既存のものを壊したい。
そういうモチベーションで、俺は事業や仕事を考えるが、そういう発想でやっている事業をあまり見かけない。何かを壊したいと思っている人間は少ない。
特に救いたい人はいない。
世に広めたいものもあまりない。
しかし、壊したいものはたくさんある。
「新しい世界を作りたい」と言う人間はいるが、
「今の世界を壊したい」とは他人の口から聞いたことがない。
俺がなにか事業を見て「つまらない」と思う時は、その事業が何も壊さないからだと気づいた。
ユーザーの生活がちょっとだけ便利になる。果たして、そんな事業の価値とは。
いま俺が携わっている事業が、既存のものを壊す事業だと認識している人間は少ない気がする。
ユーザーはもちろん、同僚たちもそうだ。
みんな、自分たちは新しいものを作るのだと思っている。
それは正しい認識だ。実際に俺たちは、新しいものを作ろうとしている。
そしてその新しいものは、新しいが故に、今あるものを破壊する。既存のものの価値を消滅させる。
自動車と鉄道が出現して、街から馬車が消えたように。
新しいもの。これにも色々ある。
より早く走る馬車、これも新しいものだと思える。
しかし、それでは馬が人間を引く構図はなくならない。
より早く走る馬車のようなものは、俺のなかでは新しいものではない。
自動車や鉄道のような今までとは次元の異なるもの、既存を破壊するほど格段に人の生活を変えるものを、俺は「新しい」と賛辞したい。
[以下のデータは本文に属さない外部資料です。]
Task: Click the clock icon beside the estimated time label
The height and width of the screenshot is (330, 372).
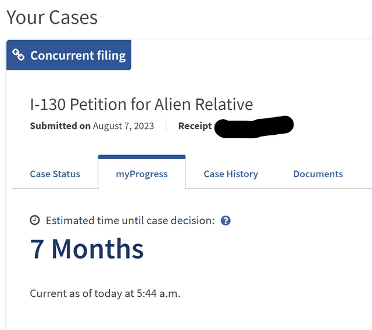Action: coord(35,220)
今あるものを何も壊さない。それを俺は新しいと言わない。
多くの人に支持されてきたものを真に破壊することは難しい。
また、破壊はできても、新しく取って代わることはさらに難しそうだ。
俺が携わっている事業は、既存のものの価値を小さくし、ユーザーにそれを使うことを疑わせることはできても、取って代わることはできないと思う。
また、いま壊そうとしているものには「権威」というものが存在している。
これが非常にやっかいだ。
権力は奪った瞬間に消滅するが、権威はすぐには消えない。
俺がどれだけ苛烈に攻めあげても、あと20年は権威を持ち続けそうだ。しぶとい奴め。
新しいものを作りたいのと、今あるものを壊したいのとでは、心持ちは大きく違う。
古いものが壊れるのは、新しいものができた後であるし。結果、報酬が得られるのが遅い。
というわけで最近イライラして、もっと直接に壊す仕事を探していた。
しかし直接に「お前を壊す」と宣戦布告すると反撃に合うので、
「新しいものを作ります」と無害な顔をして活動する方が、結果として壊すのも早いかもしれない。
そう自分を納得させて、今日も俺は新しいものを作る。